She wasn’t at all sure Jones could cope with being caged up for so long.
She couldn’t stop him, she knew that much. Nothing she could say or do would ever deflect him from a course once he’d settled on it. And she couldn’t shop him either. She could never bring herself to do that.
Round and round the streets she went, undecided what to do. Creal she didn’t care about at all, although she hardly wished him dead. Her concern was Jones. How could she help him? How could she prevent this senseless act without attracting the police to his door?
In the end, she made her plan. She bought paper and pen and wrote a letter addressed to Meadow Hill - she got the address from the telephone books at the post office - and Tony Creal.

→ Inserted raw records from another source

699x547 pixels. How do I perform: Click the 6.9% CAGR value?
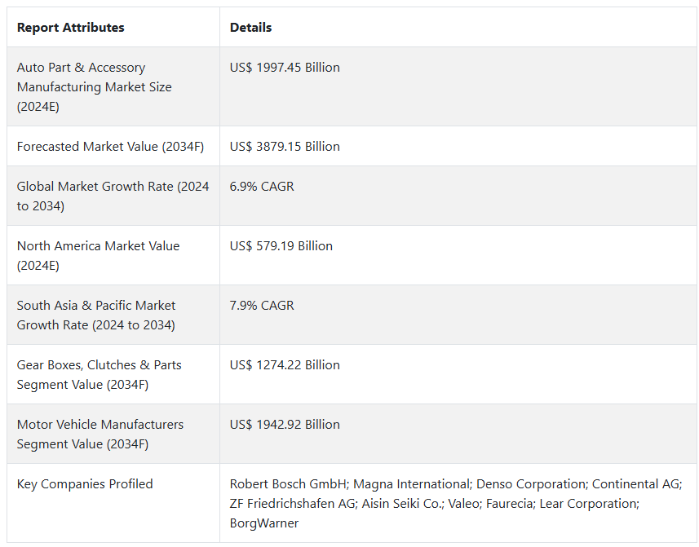(x=262, y=187)
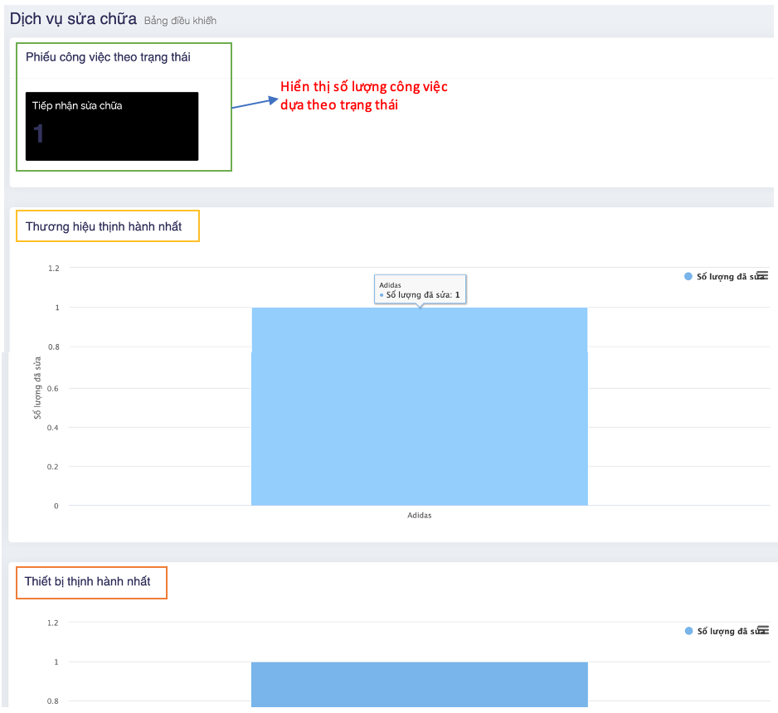778x713 pixels.
Task: Open the hamburger menu of the brands chart
Action: point(762,275)
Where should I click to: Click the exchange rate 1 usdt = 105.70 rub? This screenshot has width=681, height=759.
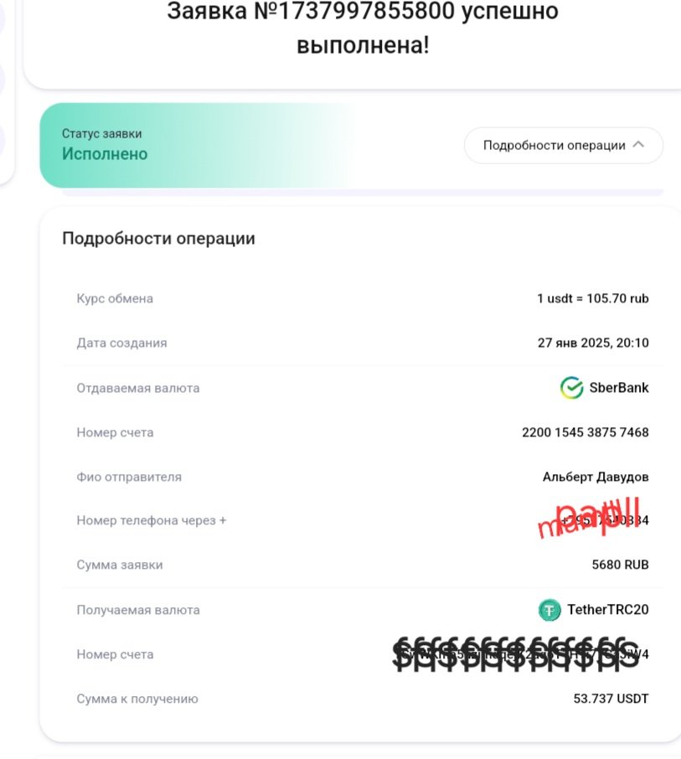click(592, 299)
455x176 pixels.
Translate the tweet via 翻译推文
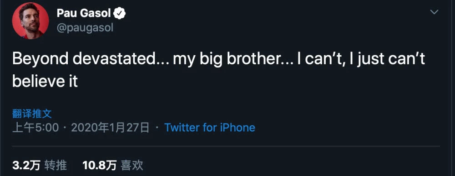tap(32, 114)
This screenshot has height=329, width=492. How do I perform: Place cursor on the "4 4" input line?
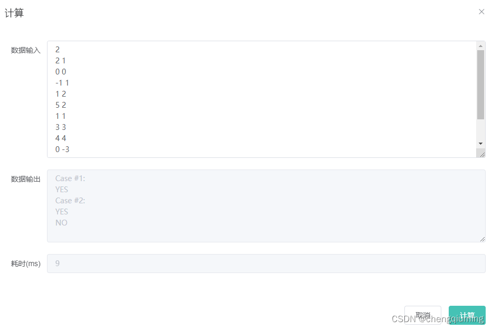[61, 138]
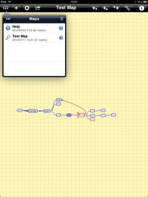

‘If it is you,’ she wrote, ‘who drinks at the Old Folks at Home in Northenden, some men mean you harm. They are men that you harmed when they were at your school. You have been seen. This is a warning from someone who cares nothing for you, but doesn’t want to see a good man go down for no good reason.’
She posted her letter and went on her way. She did the shopping as Jones had told her, and went back home, to find her lover in a remarkably jolly mood considering the kind of thoughts that were on his mind. She tried to join in, smoked some weed with him, drank some beer and later on they had some takeaway pizza. But she couldn’t shake off her anxiety about what was being planned, or about what she had done to foil it. Jones quickly lost patience with her and went to the pub on his own, leaving her at home alone with her thoughts.
33
Another Deal
As Stella had guessed, Shiner wasn’t being completely honest with her about Nick. For the first three or four days after the job with Jones, he’d avoided Oldham Street altogether and hidden out in Jenny’s house. Boredom and the need for excitement he’d developed since his mother died drove him back soon enough, but he was wary now. Knowing what he knew about Jones’s past wasn’t a healthy thing and he no longer felt safe at Shiner’s. He moved his room to a more distant part of the house, but he spent very little time in it after that, and from then on, he always sat in Shiner’s kitchen on the seat nearest the door into the sitting room, where there was an escape hole into the attic, in case Jones turned up unexpectedly.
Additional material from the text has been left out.